Today, we celebrate the Feast of Saint Mark the Evangelist. We join in prayer in a special way with all of the parishioners of St. Mark Church in Hyattsville on their patronal feast day, but it is really a feast for all of us who are followers of Jesus. Just as Mark recounts the stories of how Jesus called people to follow him, Jesus also beckons us. We are not only disciples, we are evangelists.
In the Gospel of Mark, in quite vivid images and stories, we read about how Jesus himself establishes evangelization as the very nature and essence of the Church. Jesus gives his disciples the commission to evangelize, that is, to announce the good news “to all the nations,” and to spread the Gospel by going forth “into the world” and to proclaim the gospel to every creature (Mark 13:10, Mark 16:15). This commission is shared by all those who are baptized, by me, by our priests and by our laity. The laity has a particular responsibility to share in the work of proclamation. At the Second Vatican Council, the Council Fathers wrote, “The laity go forth as powerful proclaimers…announcing Christ by a living testimony, as well as by the spoken word.” (Lumen Gentium, 35).

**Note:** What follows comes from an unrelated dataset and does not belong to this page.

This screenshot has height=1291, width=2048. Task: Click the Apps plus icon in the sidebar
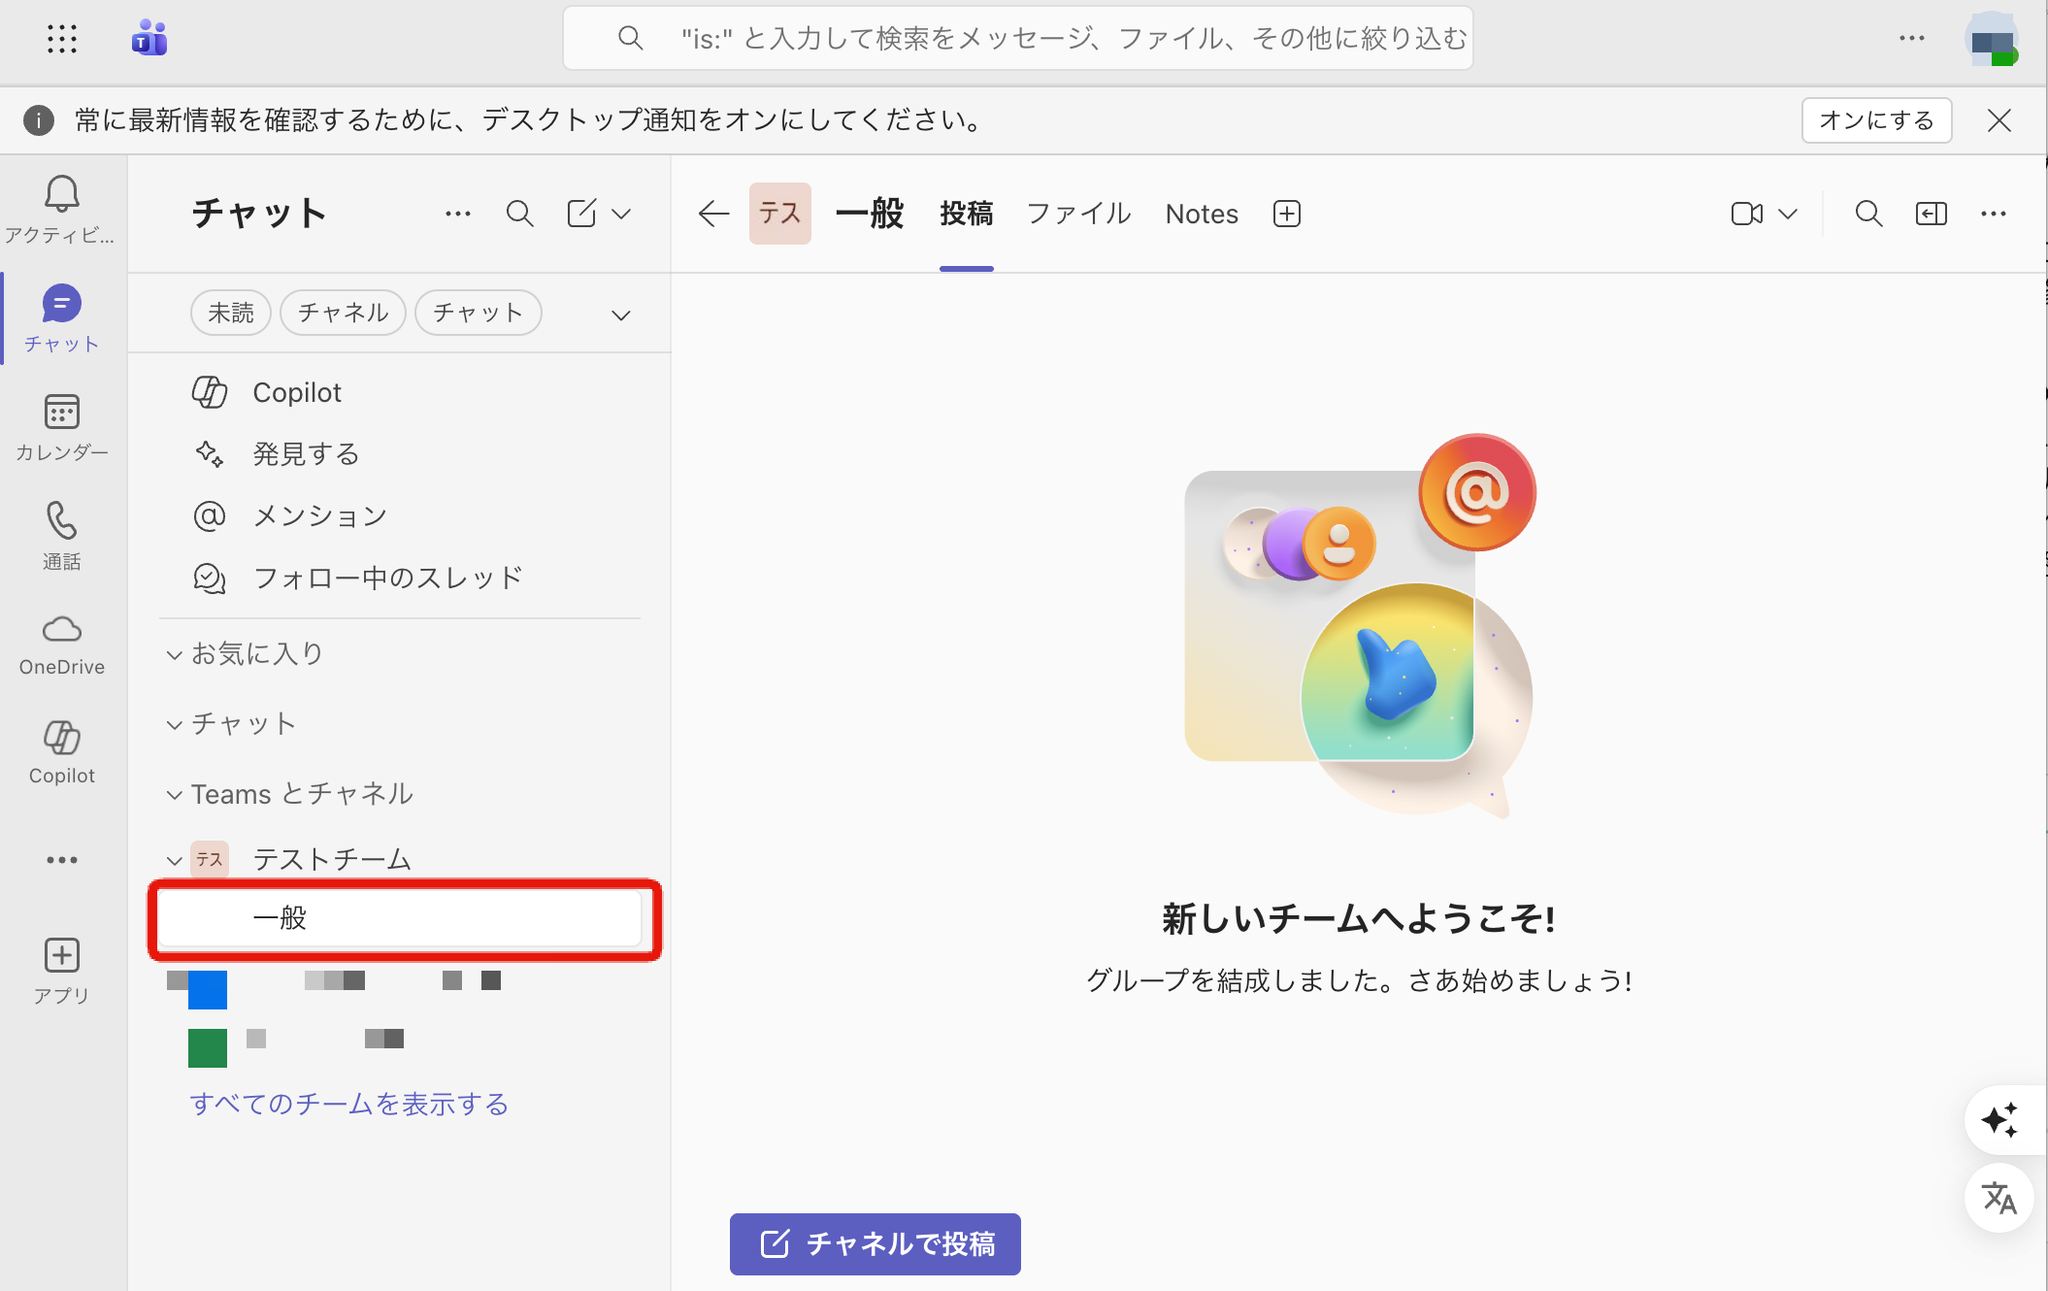point(61,955)
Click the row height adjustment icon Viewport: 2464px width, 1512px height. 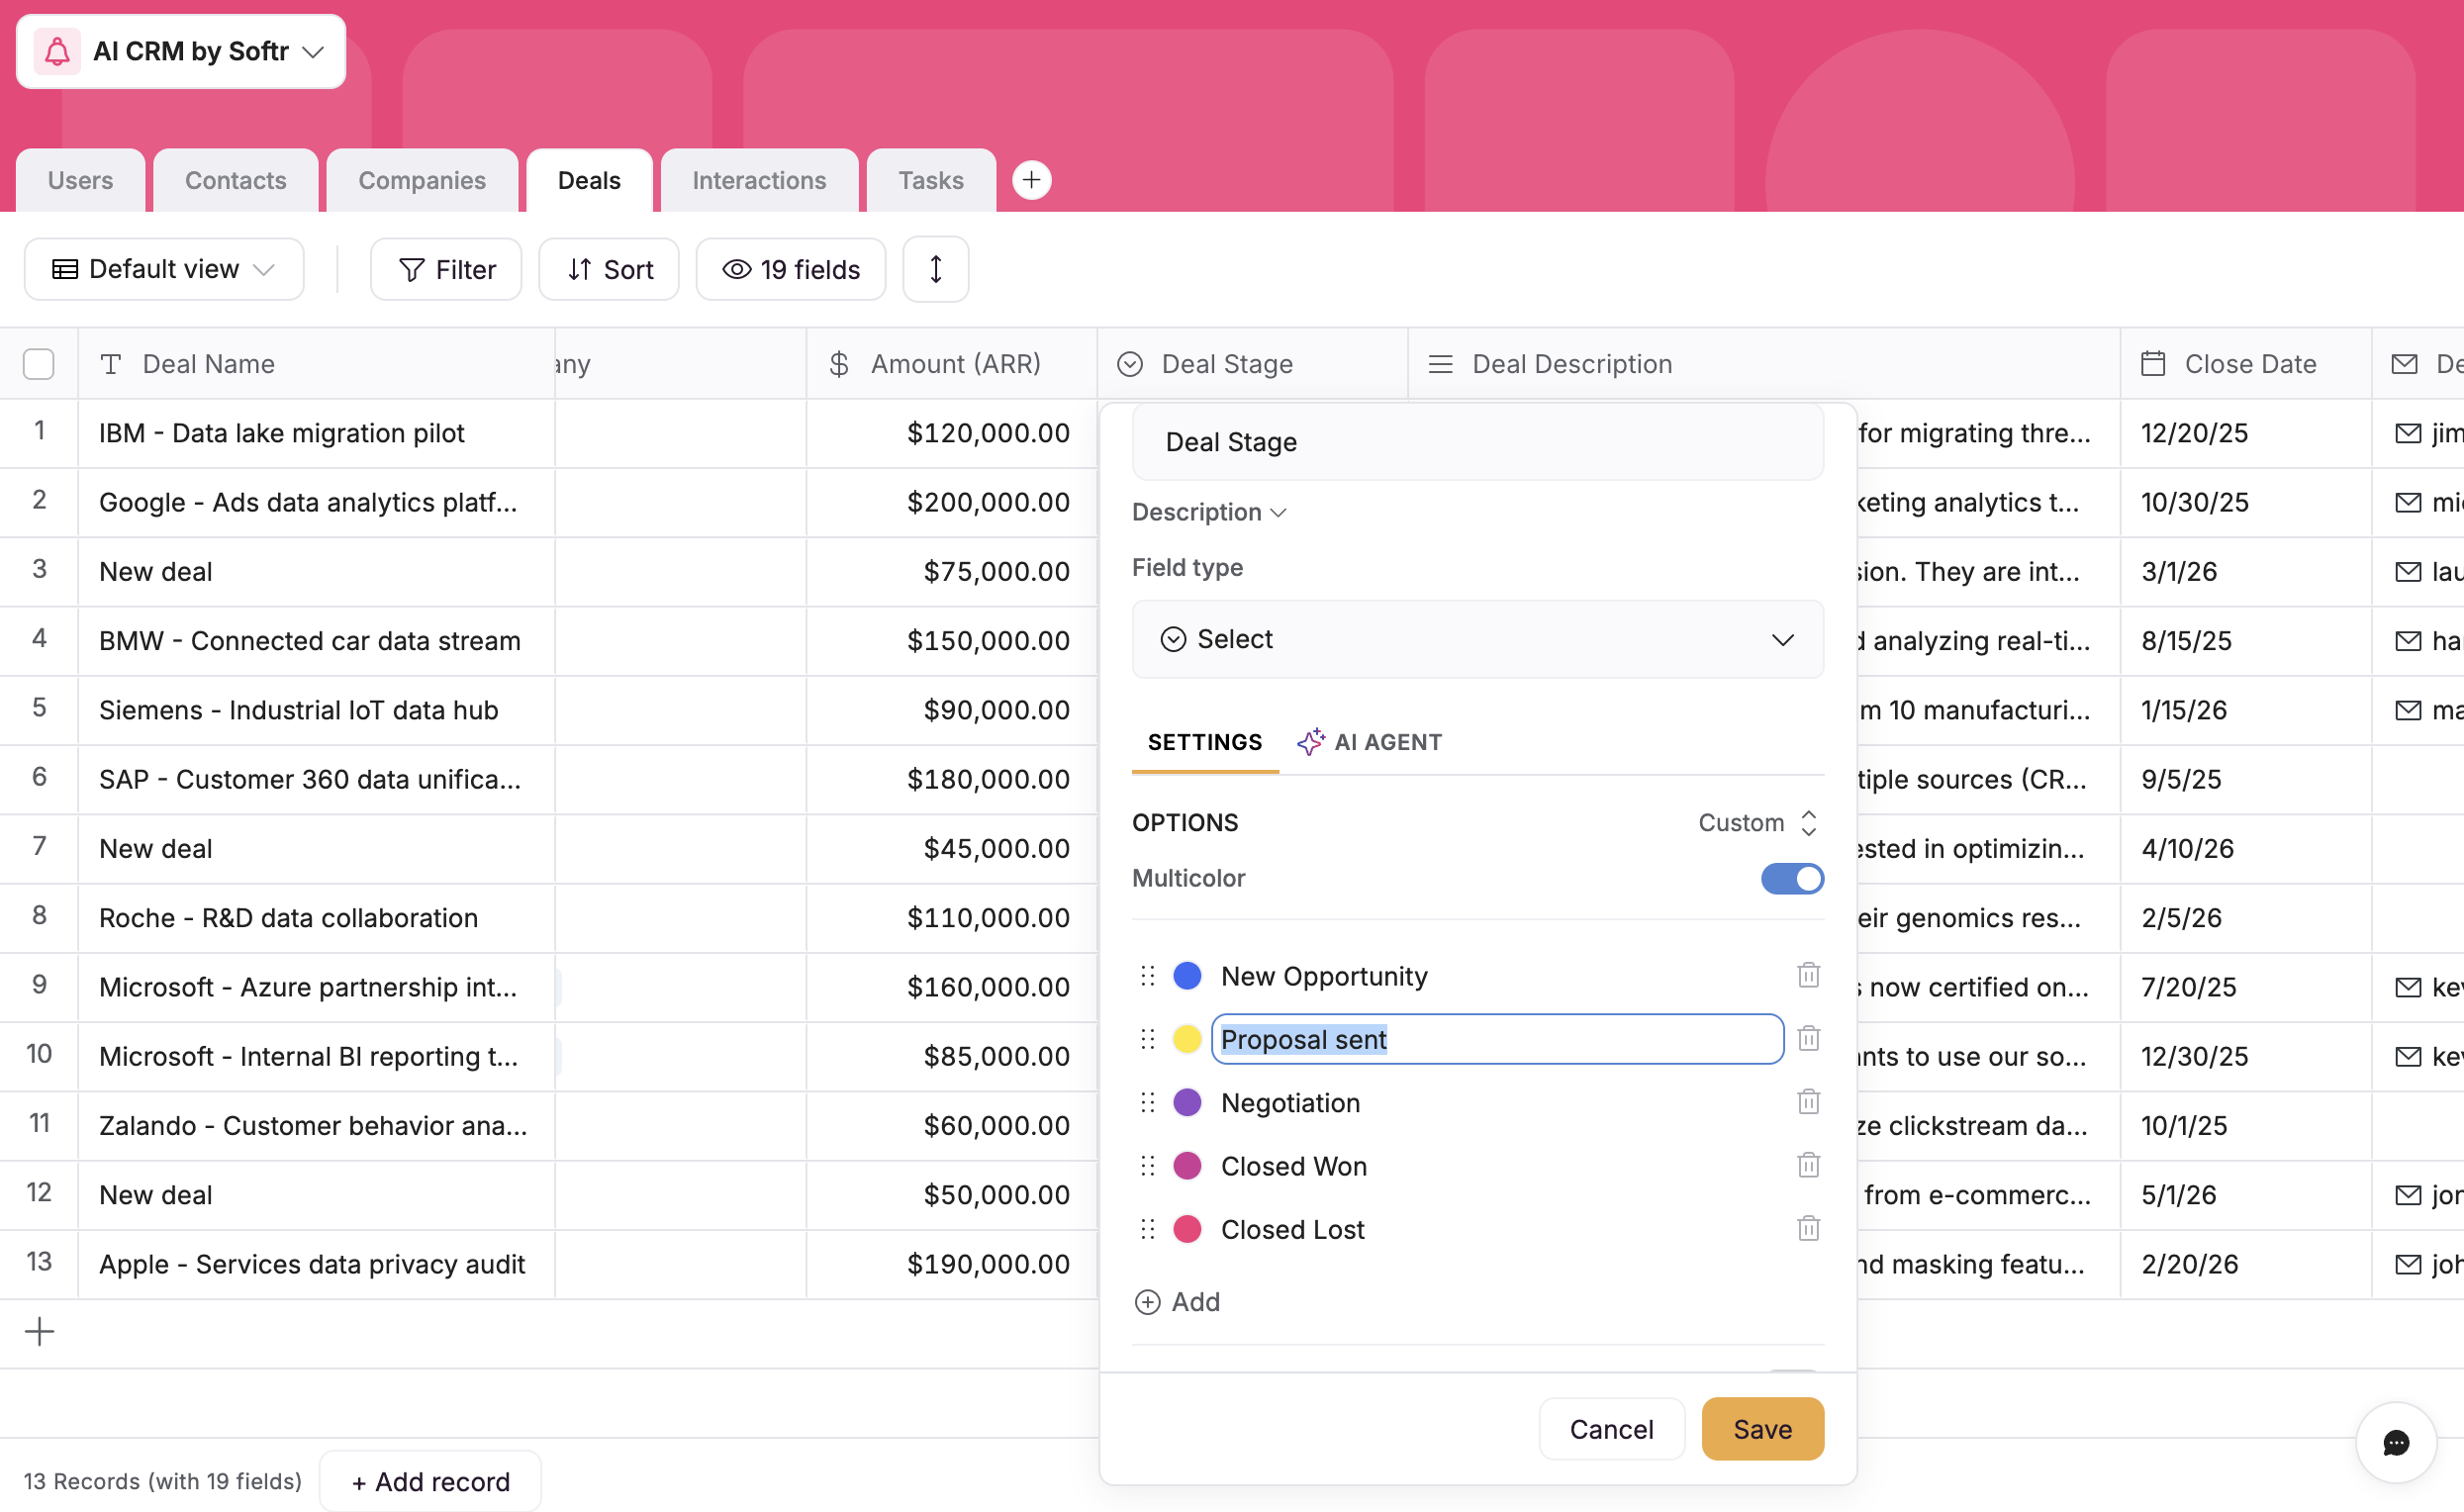click(934, 269)
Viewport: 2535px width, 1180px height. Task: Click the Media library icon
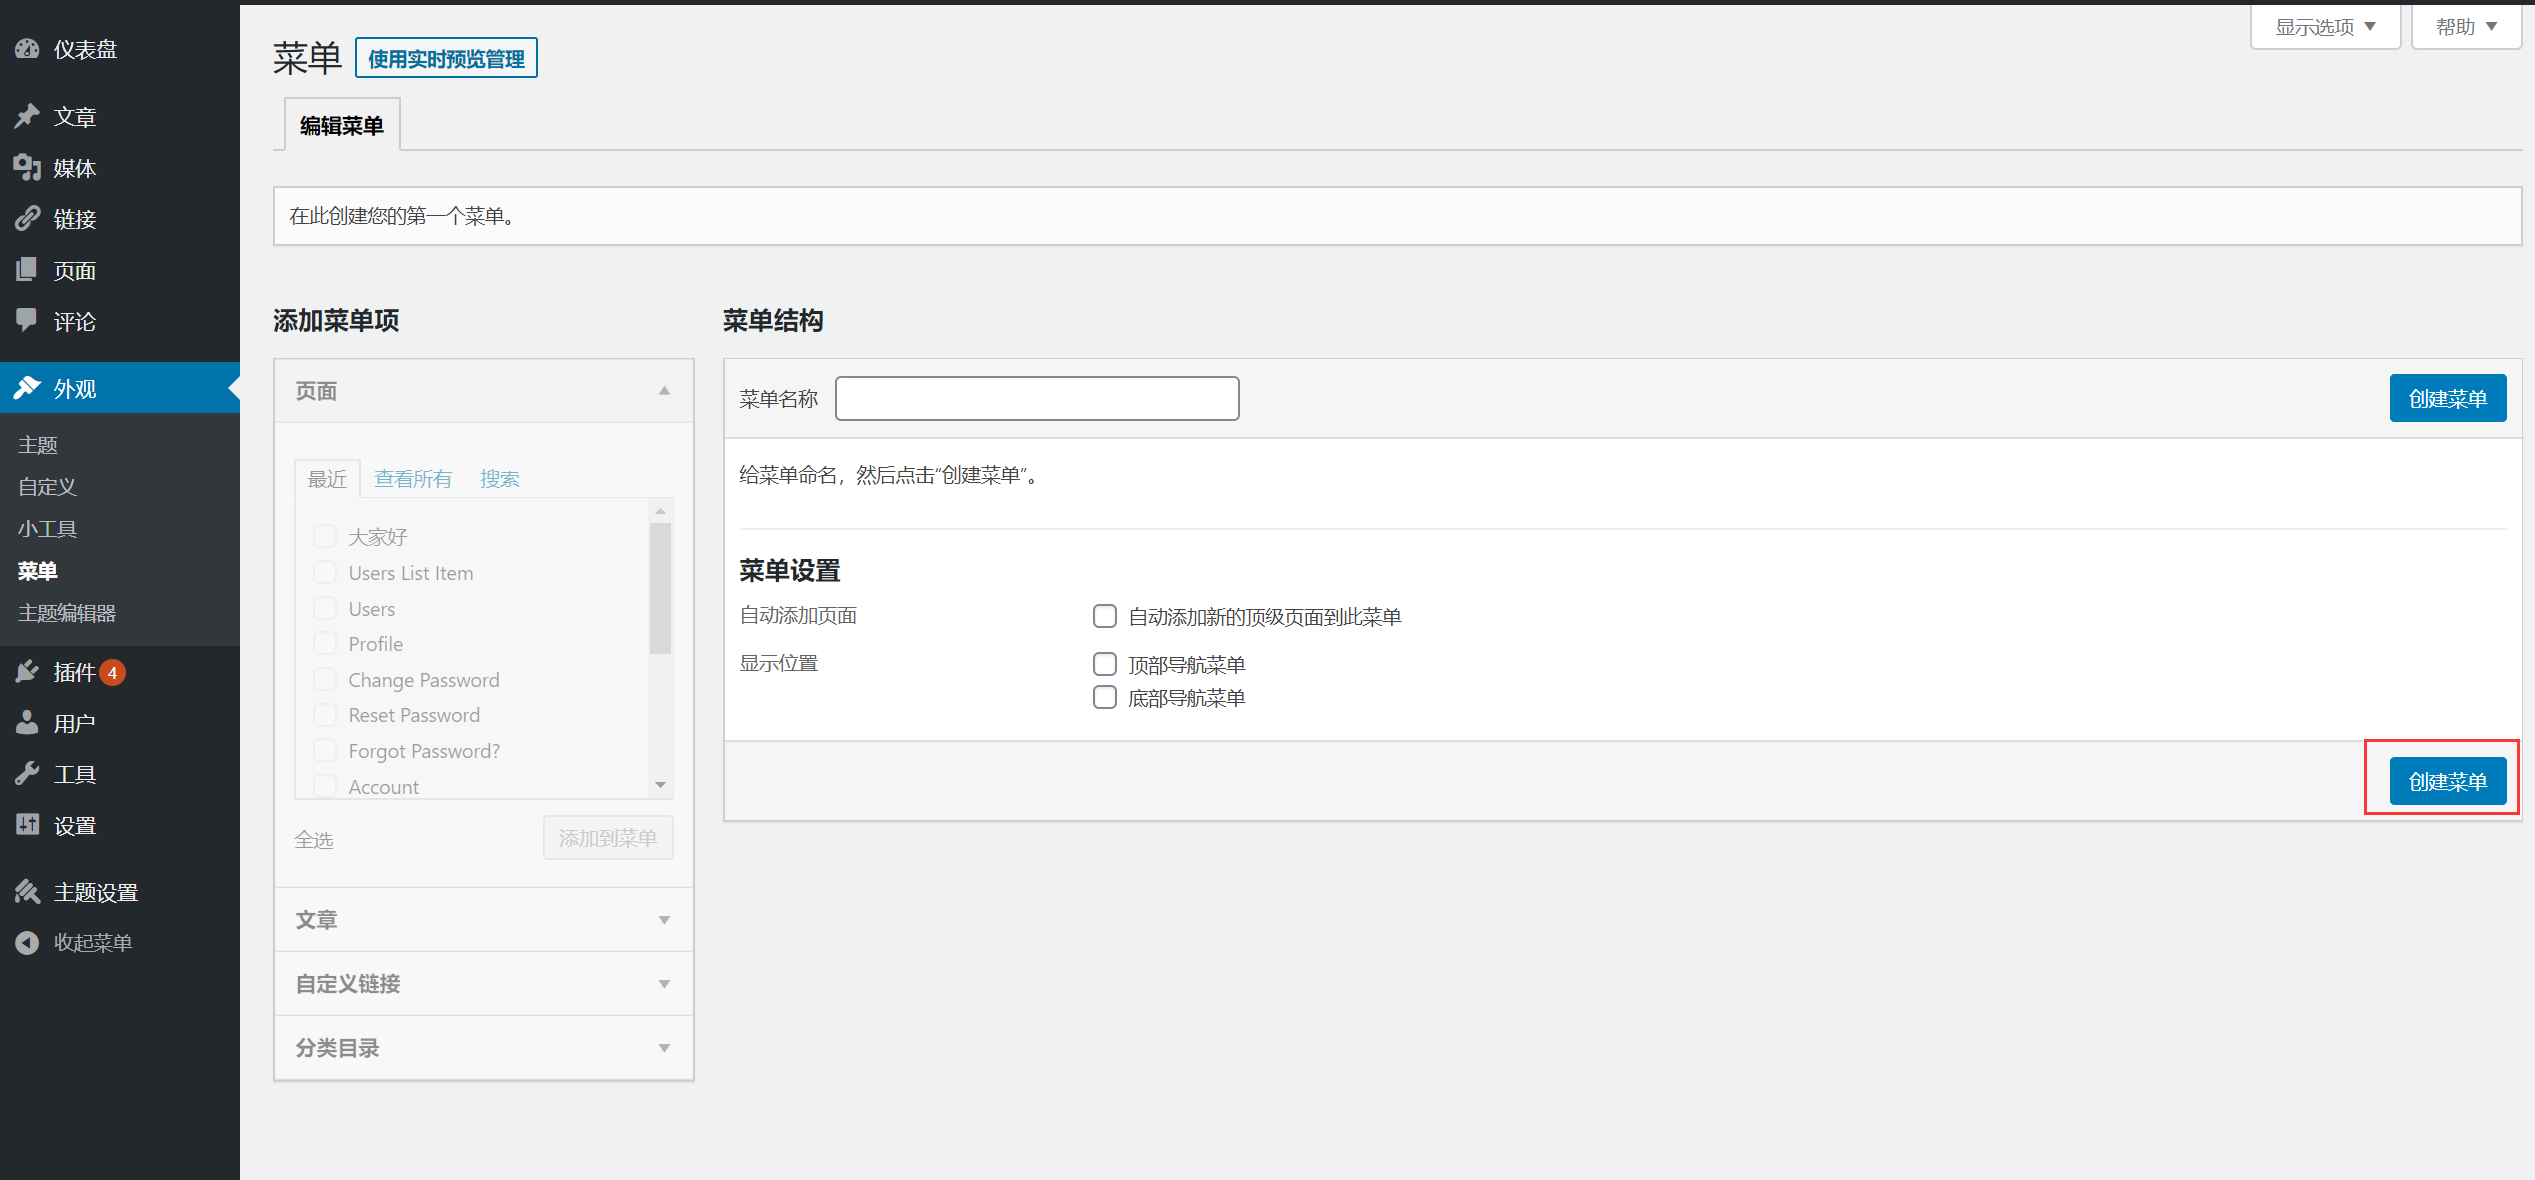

Today, the Gospel of Mark invites us to ask ourselves, how do we bring others to the Risen Lord? We ask ourselves this question, not in a rhetorical way but with a sense of urgency. Urgency is the word that Pope Benedict XVI used when he visited our archdiocese in April of 2008. He preached, “While it is true that this country is marked by a genuinely religious spirit, the subtle influence of secularism can nevertheless color the way people allow their faith to influence their behavior…only when their faith permeates every aspect of their life do Christians become truly open to the power of the Gospel.” (Homily at Vespers, Basilica of the National Shrine).
The sense of urgency comes not just from our care and concern for people we know whose lives could be changed for the better if they had a relationship with Our Lord or returned to active participation in the church, but also because we live in a culture that is threatening to limit the public expression of faith in our country. Scripture scholars believe that Mark’s Gospel was written to bolster the courage of Jesus’ followers to remain faithful witnesses in the face of persecution, and this message is timely once more. Actions as small as saying grace when out to dinner in a restaurant, or wearing a religious symbol around our neck or on a lapel are statements of a faith that permeates our daily life. Engaging in conversation with others about why our faith is so important to us ought to be something we practice so that it becomes a natural part of our conversations.
So many of the people in Mark’s Gospel who were touched by Jesus attracted others to him because people noticed how they were changed by the encounter with him. A life marked by faith expressed in words or in actions has a way of attracting other people to Jesus. That is the work of the New Evangelization that today’s disciples are called to do, following in the path of St. Mark and the other early disciples who became evangelists by leading others to Christ.